Not enough for Nadir to remember that man’s name, with his upper arm bleeding in a curtain down his sleeve and his entire body quaking with numb. The sleigh was just behind him, he is sure of it. It was just behind him, but the fall down the jagged slope had shaken snow off of one tree, which had shaken snow off of many trees, until even the one-armed and sweating climb back up proved fruitless for the loss of his tracks and what few faculties the cold had allowed him to keep to that point.

The dark has since fallen, the moon has since set, and he uses his good arm for eyes, as much to keep the branches out of his face as to feel forward.
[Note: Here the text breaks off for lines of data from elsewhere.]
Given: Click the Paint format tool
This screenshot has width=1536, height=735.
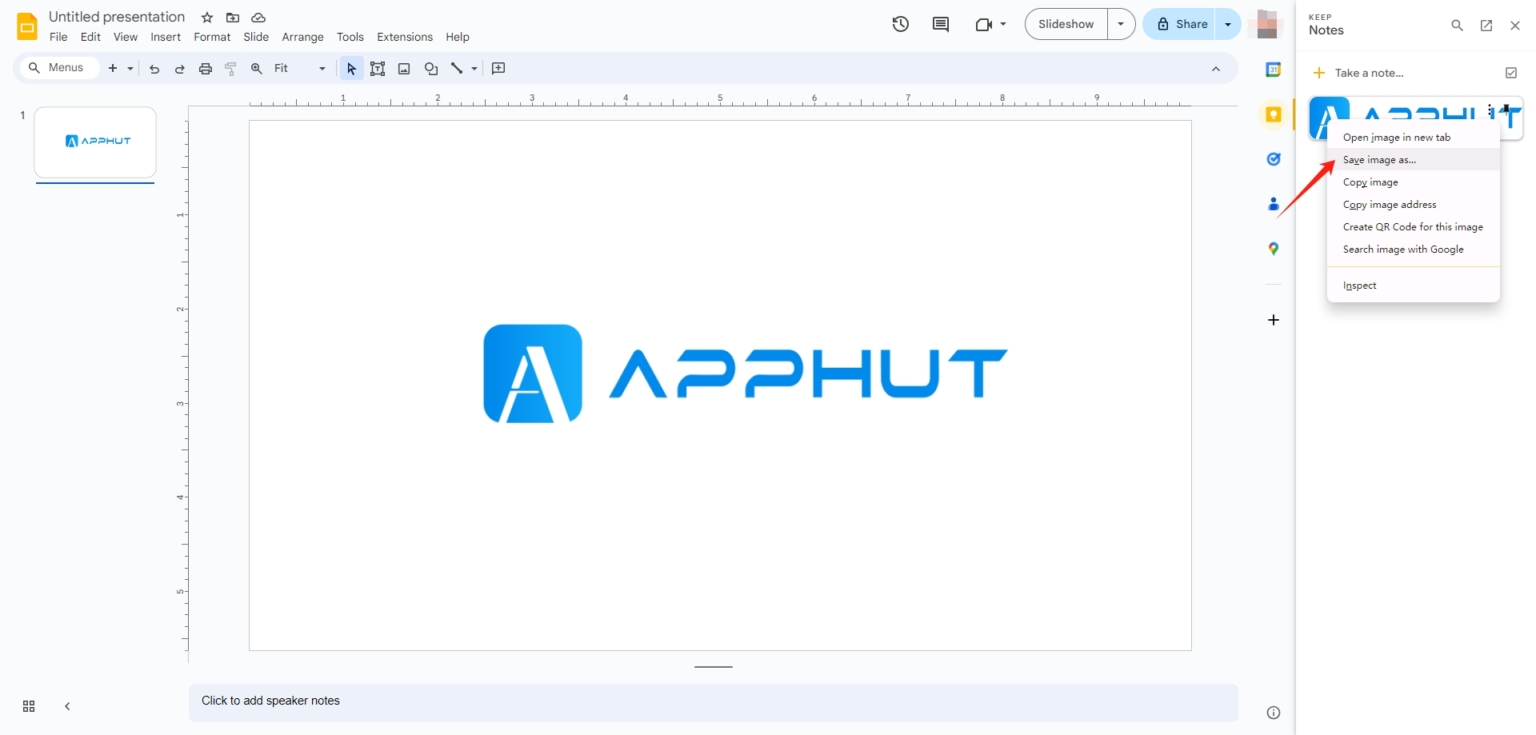Looking at the screenshot, I should tap(230, 68).
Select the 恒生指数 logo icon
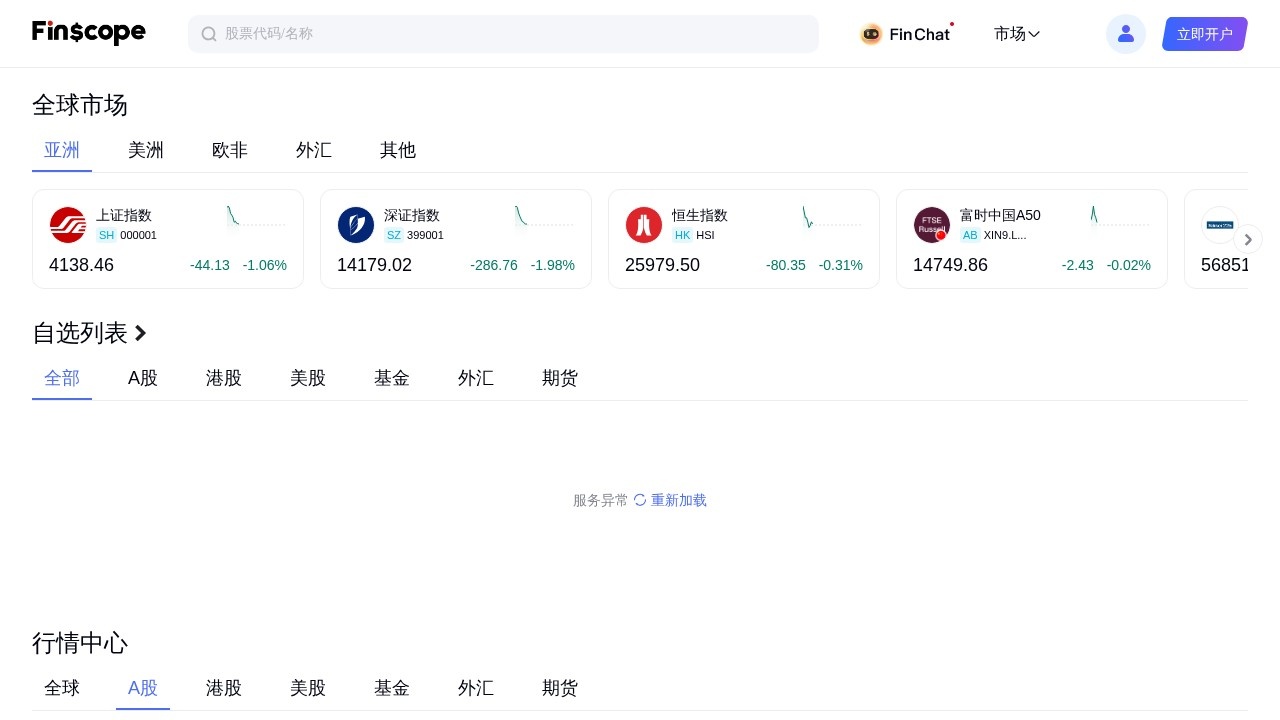1280x720 pixels. coord(644,225)
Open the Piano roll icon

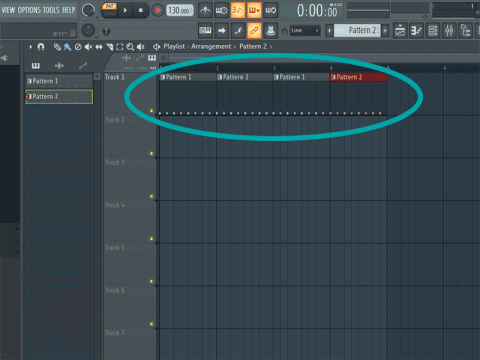pyautogui.click(x=416, y=31)
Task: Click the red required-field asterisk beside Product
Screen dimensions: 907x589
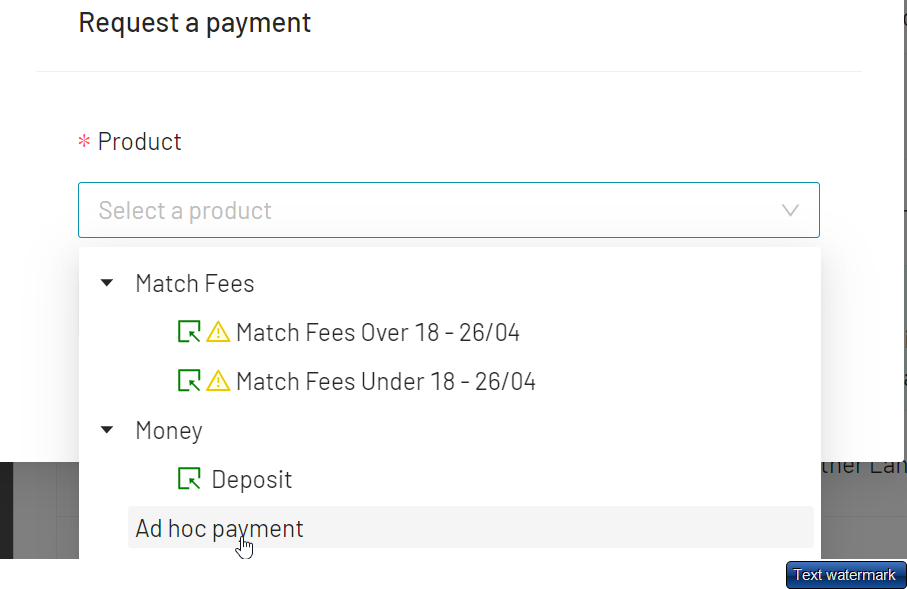Action: (x=84, y=141)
He has given up hope that he will find the trail again, given up hope of finding decent shelter, and the song shrills and echoes between his temples like a desperate, clawing thing trying and failing to keep him gripping to life.
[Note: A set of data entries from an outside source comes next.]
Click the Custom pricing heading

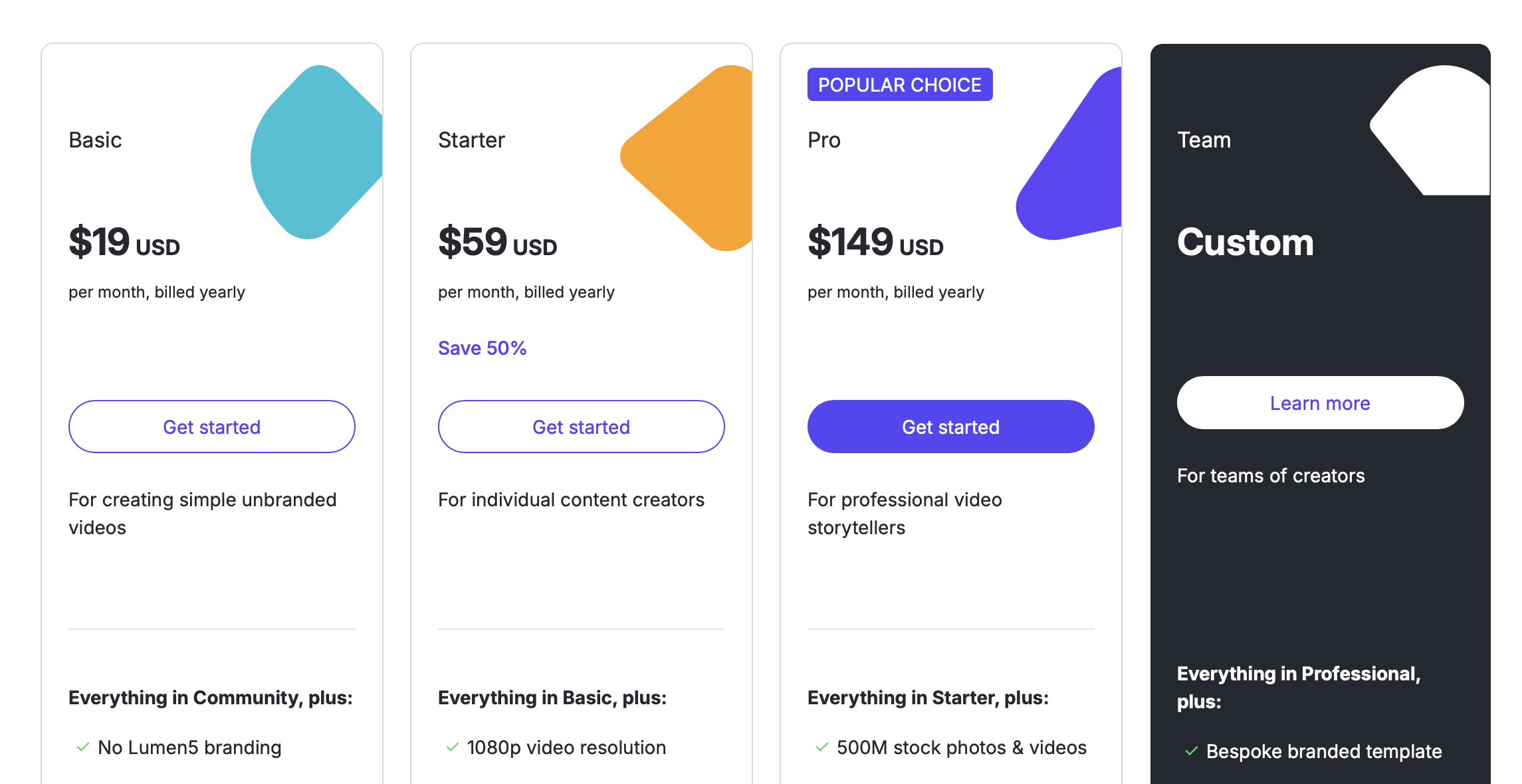[1246, 243]
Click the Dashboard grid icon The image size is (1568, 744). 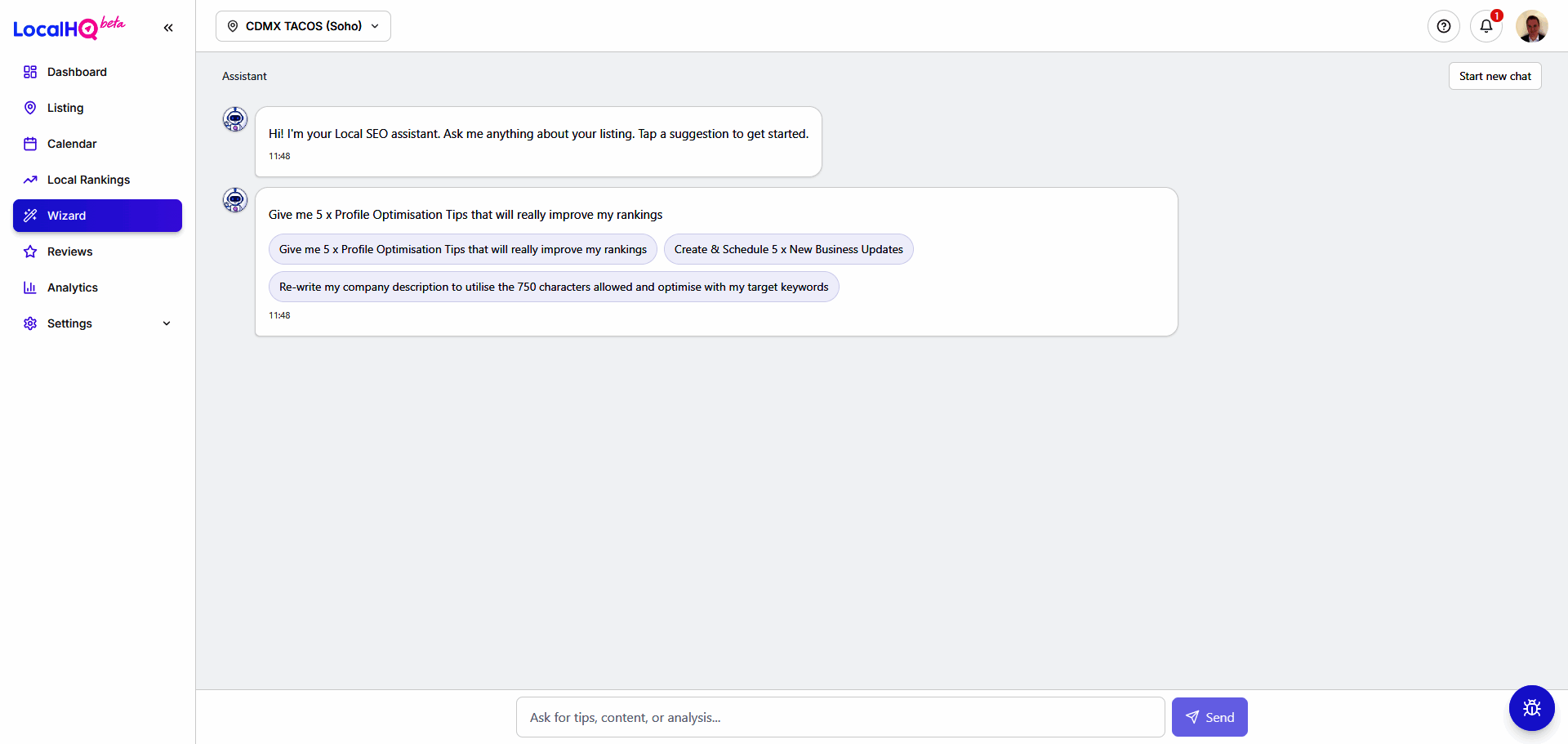[30, 72]
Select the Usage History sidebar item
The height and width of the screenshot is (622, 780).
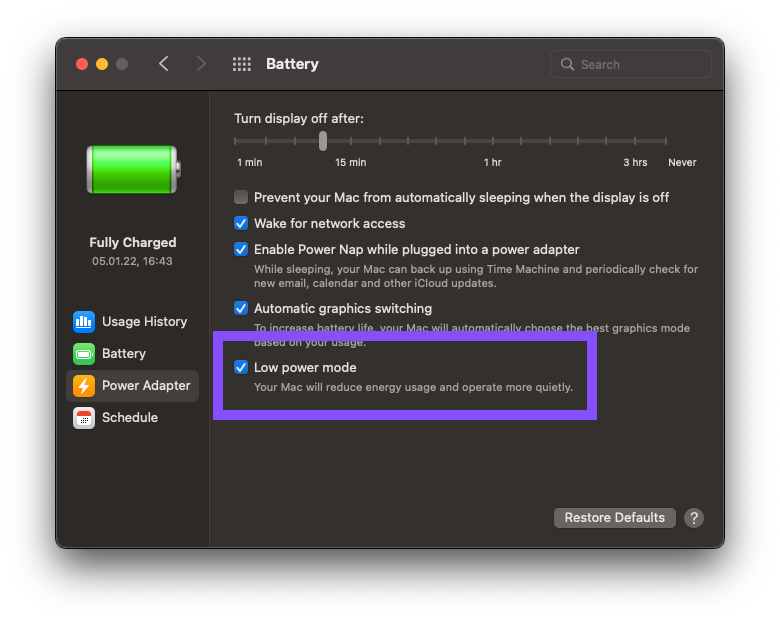[144, 322]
He sees nothing but spots, floating in and out of existence. He feels little but the gumming blood on his arm and the crystals of ice in his beard. And when the light appears through the trees, above the mid-thigh snow, he knows it to be a figment. Still, the song grows louder, and for that, he doesn’t quite hear the sound of crunching snow from somewhere beyond the pines. He only hears, amidst the frantic notes as he falls forward into blackness, a distant, hazy woman’s shout.

* * *

He wakes to thick, sap-scented heat and a cloud of sheepskin under his naked back, the song faded to its steady, continuous background melody. He wakes, too, to the sleep-bleary ceiling of a ramshackle hut—the inside of a ragged wooden pyramid, longer than it is wide and even then only long enough for a bed.  _Two_  beds, he amends when he turns his head, the other separated from the one he lays on by a tiny stretch of floor lined with furs and pine boughs. To one end is an iron stove, crackling with a hearty flame behind the grilled front, the other a door and—a figure.
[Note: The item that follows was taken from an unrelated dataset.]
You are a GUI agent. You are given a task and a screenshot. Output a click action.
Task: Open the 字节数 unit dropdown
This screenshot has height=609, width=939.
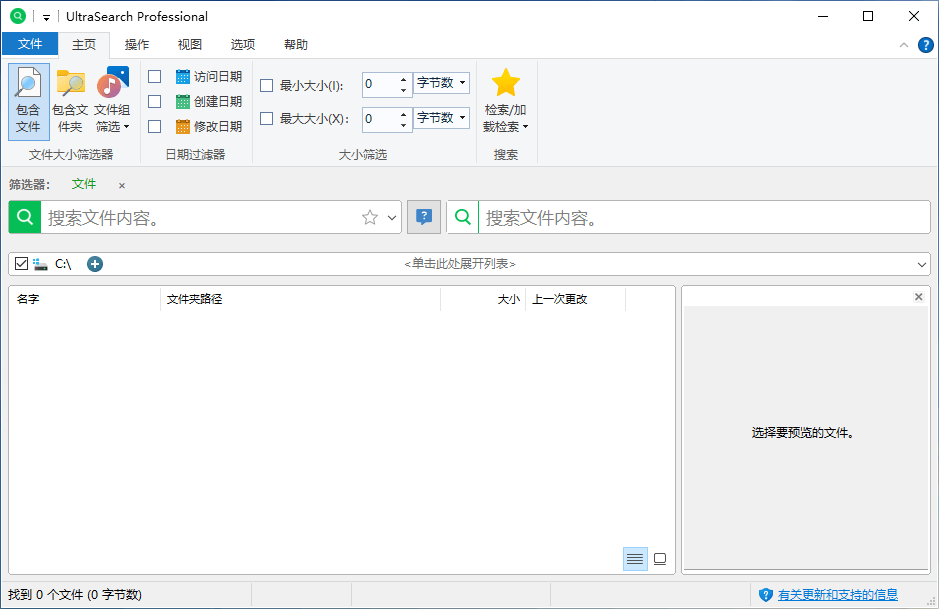click(x=441, y=84)
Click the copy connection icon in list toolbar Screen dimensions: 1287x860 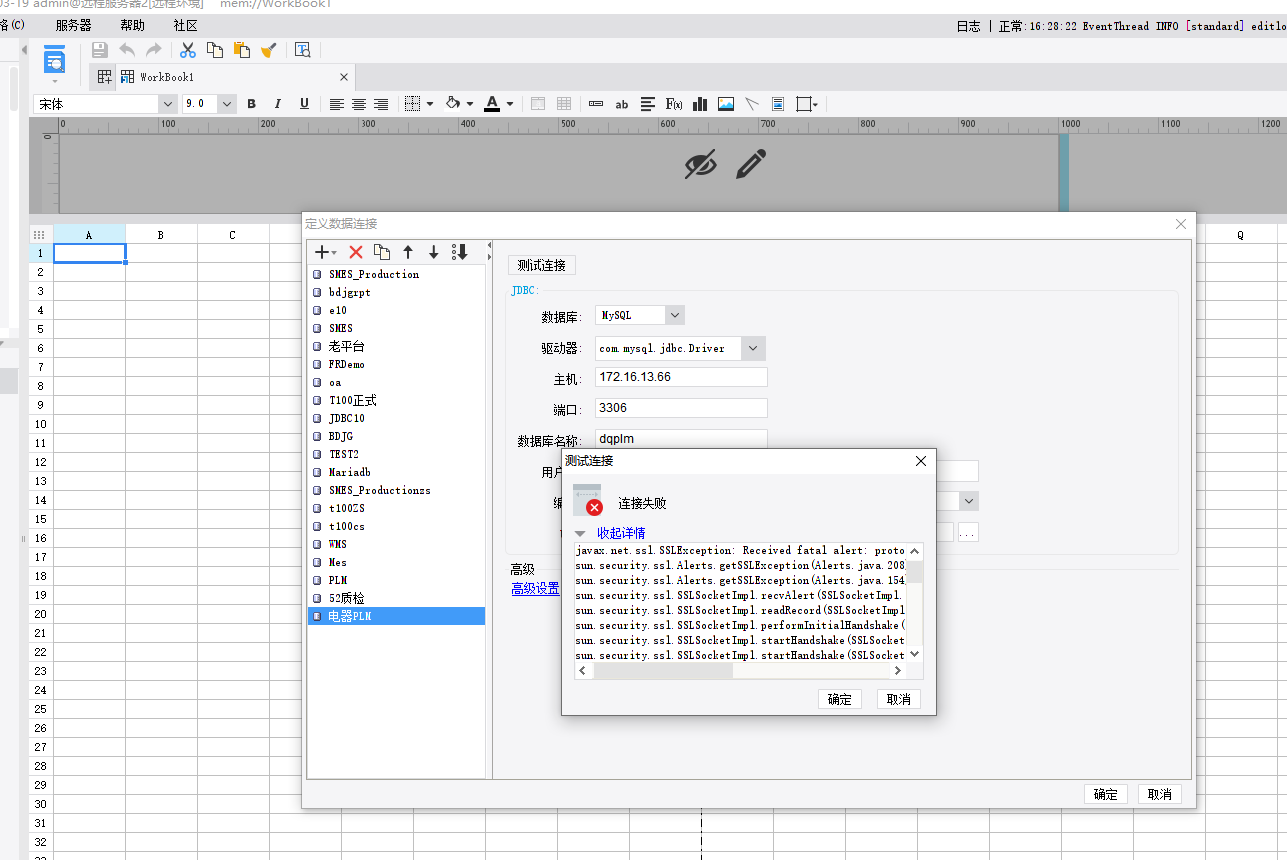(x=381, y=253)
A young woman, to be precise, perhaps in her twenties, and the song shivers like a bell at the sight of her untucking pale-gold hair from where it had been pinned beneath a mottled grey hat. She lays a basket at the foot of the opposite bed and it seems a ritual, the methodical way she rids herself of patchwork coat, bright red scarf, matching mittens. Her boots are last and heaviest, and she doesn’t so much as look his way when she takes them up, pads on thick-stockinged feet to the stove, and sets them down beside where his own sit neglected. She crouches to stoke the fire, so close he can see the reddened shade of cold-kissed cheeks and the dew of melted snowflakes in her eyelashes, even in the low light.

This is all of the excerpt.